= Pro FWD =

Drag racing class

Pro FWD is a class in drag racing. The E.T. Bracket categories are no-electronics classes. Delay devices, throttle stops, air shifters, transbrakes, etc. or any device that transmits real-time, on-track data to the driver or any remote location are prohibited. All applicable NHRA rules apply based on elapsed time.

E.T. Bracket classes use a .5-second, full-countdown Tree.

== Engine ==
Restricted to one, 4-cylinder, overhead cam, production-based automotive engine. Maximum displacement 2.8 liter (170.75 cid). Engine swaps permitted; engine must be from same manufacturer as body (For example, Rover K-series engine into Austin Mini or Austin 1100 or Citroën Saxo engine into Citroën 2CV). Redundant power adders, such as a dual stage nitrous system or twin turbos, will be counted as one power adder. All engine block and cylinder head castings must be, or have been, available in a production car or truck from a recognized OEM assembly line with a minimum production run of 5,000 units. Transverse orientation may be converted to longitudinal orientation.

== Exhaust ==
Open exhaust permitted, except where prohibited by track rules.

== Fuel ==
Only methanol, NHRA-accepted ethanol, or NHRA-accepted racing gasoline permitted. All other fuels prohibited.

== Nitrous Oxide ==
Commercially available nitrous oxide permitted, including for supercharged and turbocharged engines. Nitrous bottle(s) in driver compartment must be equipped with a relief valve and vented outside of driver's compartment. Bottle(s) must be stamped with a DOT-1800-pound rating and permanently mounted (no hose clamps or tie wraps). Hoses from bottle(s) to solenoid must be high-pressure steel-braided or NHRA-accepted hoses.

== Forced Induction ==
All Applications: Restricted to a single turbocharger. All air entering the turbocharger must pass through the turbocharger inlet. Injection of any liquid, gas, or any other substance into the inlet or exhaust housing is prohibited. Turbocharger compressor wheel must be constructed of cast or billet aluminum. Exotic material wheels prohibited. Liquid intercoolers limited to water and/or ice ONLY.

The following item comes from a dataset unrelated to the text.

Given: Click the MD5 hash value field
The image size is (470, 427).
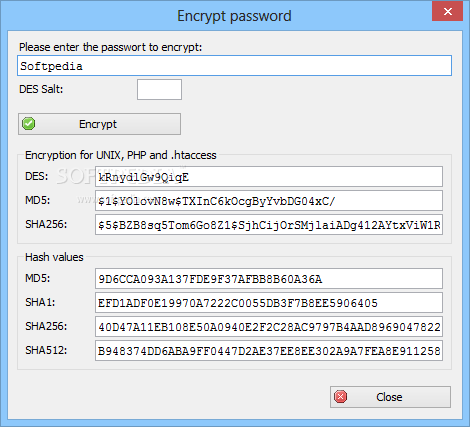Looking at the screenshot, I should point(269,279).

Four-cylinder, single-turbo application: limited to maximum 88mm turbo, where the maximum compressor housing inducer diameter is 89.5mm (3.523 inches), measured at the point where the leading edge of the compressor wheel meets the housing. Compressor wheel inducer diameter not to exceed this value, and contours of wheel must not be "stepped, notched, or clipped"; i.e., the contours must be continuous features from the inducer to the wheel exducer. All air entering the turbocharger must pass through the turbocharger inlet. Injection of any liquid, gas, or any other substance into the inlet or exhaust housing is prohibited.
Turbocharger compressor wheel must be constructed of cast or billet aluminum. Exotic material wheels prohibited.